Sentiment Analysis with Python and scikit-learn

Sentiment Analysis is a field of study which analyses people’s opinions towards entities like products, typically expressed in written forms like on-line reviews. In recent years, it’s been a hot topic in both academia and industry, also thanks to the massive popularity of social media which provide a constant source of textual data full of opinions to analyse.

This article discusses one particular application of sentiment analysis: sentiment classification at the document level. In other words, given a document (e.g. a review), the task consists in finding out whether it provides a positive or a negative sentiment towards the product being discussed.

The following paragraphs describe the setup and the main components
or our classification example with samples of code in Python using scikit-learn, a popular machine learning library. The complete code is discussed at the end of this post, and available as Gist on Github.

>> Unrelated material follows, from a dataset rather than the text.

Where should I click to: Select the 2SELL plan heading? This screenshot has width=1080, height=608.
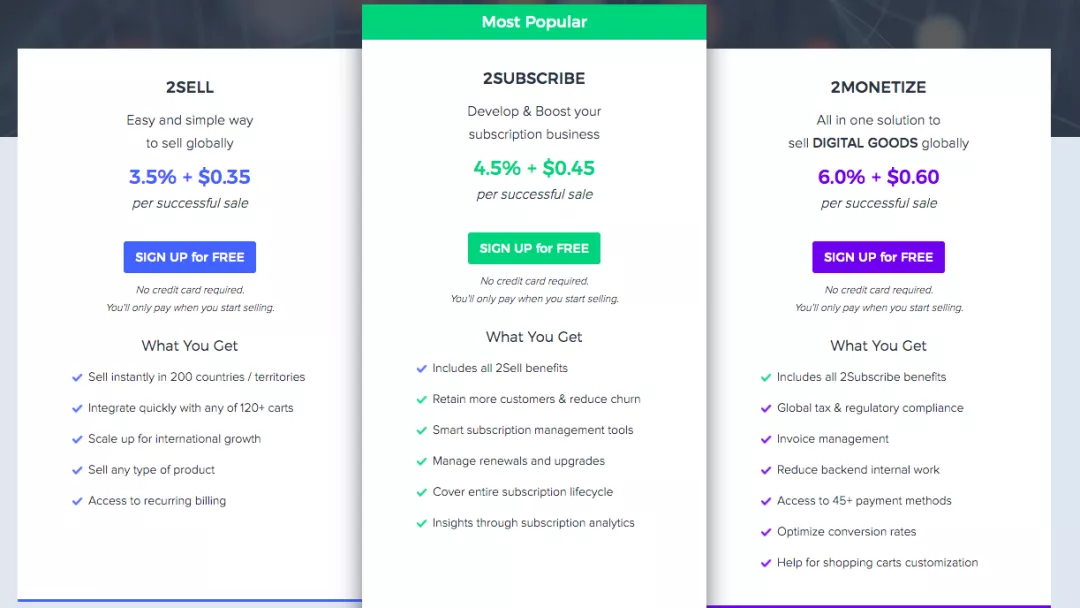pyautogui.click(x=190, y=87)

Setting up for the experiments

We’re using Python and in particular scikit-learn for these experiments. To install scikit-learn:

pip install -U scikit-learn

Scikit-learn has a couple of dependencies, in particular numpy and scipy. If these dependencies are not resolved by pip for some reason, you can make the installation explicit with:

pip install -U numpy scipy scikit-learn

The data set used for this experiments is the well-known Polarity Dataset v2.0, downloadable from here.

The data set contains 2,000 documents, labelled and pre-processed. In particular, there are two labels, positive and negative with 1,000 documents each. Every document has been tokenised and lowercased; each line of a document represents a sentence. This pre-processing takes out most of the work we have to do to get started, so we can focus on the classification problem. Real world data are usually messy and need proper pre-processing before we can make good use of them. All we need to do here is read the files and split the words over white spaces.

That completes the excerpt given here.